L'échec est cuisant. Arnaud Montebourg a une nouvelle fois échoué à se qualifier au second tour de la primaire du parti socialiste, arrivant comme en 2011 en troisième position. Devancé par Benoît Hamon et Manuel Valls, l’ancien ministre de l’économie paie une campagne ratée. Ce nouvel échec sonne peut-être la fin de sa carrière politique. 

Selon des résultats partiels, il obtient seulement 17,52 % des suffrages, loin derrière Manuel Valls (31,11 %) et, surtout, Benoît Hamon (36,21 %). Il fait à peine mieux qu’il y a cinq ans (17,19 %), quand il avait créé la surprise en prenant la troisième place de la primaire. En nombre de voix, il perd même du terrain – la participation ayant été nettement moins élevée cette année.

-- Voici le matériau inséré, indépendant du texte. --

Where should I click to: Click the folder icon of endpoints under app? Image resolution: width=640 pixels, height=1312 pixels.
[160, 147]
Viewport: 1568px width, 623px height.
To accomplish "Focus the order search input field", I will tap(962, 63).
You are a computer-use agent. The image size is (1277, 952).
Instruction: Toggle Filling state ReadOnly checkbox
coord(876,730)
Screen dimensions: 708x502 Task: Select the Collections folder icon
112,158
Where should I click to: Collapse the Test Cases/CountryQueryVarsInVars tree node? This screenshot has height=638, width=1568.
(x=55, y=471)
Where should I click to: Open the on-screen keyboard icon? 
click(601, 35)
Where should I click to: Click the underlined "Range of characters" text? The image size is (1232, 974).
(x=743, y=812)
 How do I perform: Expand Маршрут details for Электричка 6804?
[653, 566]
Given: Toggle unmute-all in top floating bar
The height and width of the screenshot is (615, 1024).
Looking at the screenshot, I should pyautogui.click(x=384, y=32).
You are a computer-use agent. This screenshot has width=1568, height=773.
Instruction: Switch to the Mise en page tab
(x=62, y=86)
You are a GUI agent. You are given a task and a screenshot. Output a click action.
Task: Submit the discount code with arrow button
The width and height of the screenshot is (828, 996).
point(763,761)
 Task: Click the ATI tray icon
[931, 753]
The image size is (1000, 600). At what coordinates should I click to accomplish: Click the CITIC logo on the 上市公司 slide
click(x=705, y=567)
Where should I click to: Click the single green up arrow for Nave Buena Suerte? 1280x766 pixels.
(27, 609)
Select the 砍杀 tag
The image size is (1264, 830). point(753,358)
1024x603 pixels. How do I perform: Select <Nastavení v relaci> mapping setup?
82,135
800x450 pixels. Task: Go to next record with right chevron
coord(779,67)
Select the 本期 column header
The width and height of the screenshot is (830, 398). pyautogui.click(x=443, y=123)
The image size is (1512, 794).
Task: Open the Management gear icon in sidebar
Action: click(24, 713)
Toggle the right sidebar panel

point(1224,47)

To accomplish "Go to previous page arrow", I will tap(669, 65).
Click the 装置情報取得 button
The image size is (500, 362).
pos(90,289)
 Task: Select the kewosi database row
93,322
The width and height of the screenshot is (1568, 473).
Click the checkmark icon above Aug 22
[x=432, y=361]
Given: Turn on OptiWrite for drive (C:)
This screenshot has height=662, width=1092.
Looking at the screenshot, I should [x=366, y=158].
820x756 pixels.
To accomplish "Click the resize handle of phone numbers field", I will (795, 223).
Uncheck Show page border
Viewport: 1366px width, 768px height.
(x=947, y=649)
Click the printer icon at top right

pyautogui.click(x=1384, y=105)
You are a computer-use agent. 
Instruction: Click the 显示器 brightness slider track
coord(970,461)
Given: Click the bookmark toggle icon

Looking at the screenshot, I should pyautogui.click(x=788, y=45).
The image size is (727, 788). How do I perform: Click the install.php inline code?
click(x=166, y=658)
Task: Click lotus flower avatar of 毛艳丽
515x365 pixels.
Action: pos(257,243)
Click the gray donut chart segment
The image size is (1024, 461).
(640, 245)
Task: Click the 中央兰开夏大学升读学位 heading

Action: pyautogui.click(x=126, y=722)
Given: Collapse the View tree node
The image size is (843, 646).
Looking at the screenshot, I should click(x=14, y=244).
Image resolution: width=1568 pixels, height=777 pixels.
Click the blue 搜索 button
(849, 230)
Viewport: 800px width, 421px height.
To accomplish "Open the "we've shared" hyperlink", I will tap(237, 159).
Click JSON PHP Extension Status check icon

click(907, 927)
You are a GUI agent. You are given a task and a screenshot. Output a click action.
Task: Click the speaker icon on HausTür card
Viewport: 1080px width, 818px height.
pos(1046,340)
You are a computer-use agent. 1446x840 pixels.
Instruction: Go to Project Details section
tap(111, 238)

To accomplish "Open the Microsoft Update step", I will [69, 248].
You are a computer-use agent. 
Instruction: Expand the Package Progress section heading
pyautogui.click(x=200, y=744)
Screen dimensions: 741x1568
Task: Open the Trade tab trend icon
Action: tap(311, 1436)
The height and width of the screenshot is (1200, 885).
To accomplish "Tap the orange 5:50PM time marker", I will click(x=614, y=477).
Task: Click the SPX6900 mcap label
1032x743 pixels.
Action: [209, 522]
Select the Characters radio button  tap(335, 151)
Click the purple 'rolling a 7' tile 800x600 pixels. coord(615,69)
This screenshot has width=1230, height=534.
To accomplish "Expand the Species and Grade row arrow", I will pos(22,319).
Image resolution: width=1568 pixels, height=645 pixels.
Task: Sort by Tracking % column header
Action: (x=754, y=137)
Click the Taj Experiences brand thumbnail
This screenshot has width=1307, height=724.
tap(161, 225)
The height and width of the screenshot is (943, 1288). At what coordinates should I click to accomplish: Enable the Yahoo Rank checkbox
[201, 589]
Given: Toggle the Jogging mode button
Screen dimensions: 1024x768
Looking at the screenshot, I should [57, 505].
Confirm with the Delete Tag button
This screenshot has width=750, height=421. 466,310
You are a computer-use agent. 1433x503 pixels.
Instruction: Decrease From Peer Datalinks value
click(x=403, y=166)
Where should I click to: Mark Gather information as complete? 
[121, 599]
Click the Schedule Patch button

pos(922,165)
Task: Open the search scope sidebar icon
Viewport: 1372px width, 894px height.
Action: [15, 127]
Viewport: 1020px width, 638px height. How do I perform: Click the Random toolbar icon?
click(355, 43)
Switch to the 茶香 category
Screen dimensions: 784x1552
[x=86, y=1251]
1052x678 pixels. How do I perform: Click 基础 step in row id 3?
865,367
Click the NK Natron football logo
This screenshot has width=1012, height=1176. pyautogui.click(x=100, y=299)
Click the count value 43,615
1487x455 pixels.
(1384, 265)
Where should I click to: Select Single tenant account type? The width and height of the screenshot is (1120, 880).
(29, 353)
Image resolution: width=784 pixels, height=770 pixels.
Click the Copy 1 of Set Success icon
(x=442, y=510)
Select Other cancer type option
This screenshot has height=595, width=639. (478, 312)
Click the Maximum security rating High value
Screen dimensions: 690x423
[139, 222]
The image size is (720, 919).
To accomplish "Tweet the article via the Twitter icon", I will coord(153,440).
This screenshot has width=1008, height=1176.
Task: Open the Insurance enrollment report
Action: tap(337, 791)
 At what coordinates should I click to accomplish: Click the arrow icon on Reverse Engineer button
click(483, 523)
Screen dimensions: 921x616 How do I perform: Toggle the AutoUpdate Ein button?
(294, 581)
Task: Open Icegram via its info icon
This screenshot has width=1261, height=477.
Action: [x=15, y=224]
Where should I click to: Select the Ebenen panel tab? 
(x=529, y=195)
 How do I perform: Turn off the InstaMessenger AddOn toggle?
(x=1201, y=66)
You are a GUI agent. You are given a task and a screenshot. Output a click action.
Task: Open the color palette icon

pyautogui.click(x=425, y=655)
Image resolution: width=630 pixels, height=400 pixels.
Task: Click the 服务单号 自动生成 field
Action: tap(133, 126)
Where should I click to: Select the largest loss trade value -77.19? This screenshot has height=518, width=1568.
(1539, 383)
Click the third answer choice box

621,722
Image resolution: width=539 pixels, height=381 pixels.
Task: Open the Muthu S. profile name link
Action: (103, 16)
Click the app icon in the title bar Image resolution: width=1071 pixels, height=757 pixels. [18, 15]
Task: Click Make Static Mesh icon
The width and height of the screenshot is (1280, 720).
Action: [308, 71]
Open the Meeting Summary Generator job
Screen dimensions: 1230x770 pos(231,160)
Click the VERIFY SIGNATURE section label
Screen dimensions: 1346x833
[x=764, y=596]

Premier candidat à s’exprimer dimanche, Arnaud Montebourg a appelé à voter pour Benoît Hamon. « Nous avons combattu ensemble dans le gouvernement contre les politiques social-libérales aujourd’hui désavouées. Nous avons quitté le gouvernement ensemble et nous avons veillé [dans cette campagne] à ce que nos prises de position restent compatibles », a-t-il expliqué, parlant d’un « appel de l’histoire » au « rassemblement des gauches ». Il y a quelques mois, quand il annonçait sa candidature depuis son rendez-vous annuel de Frangy-en-Bresse, il faisait pourtant figure de favori, du moins pour concurrencer la ligne gouvernementale, alors portée par François Hollande. Aux yeux de ses proches, celle de Benoît Hamon était condamnée à être symbolique, apportant, au mieux, une réserve de voix utile au second tour, au nom de la « théorie du râteau ».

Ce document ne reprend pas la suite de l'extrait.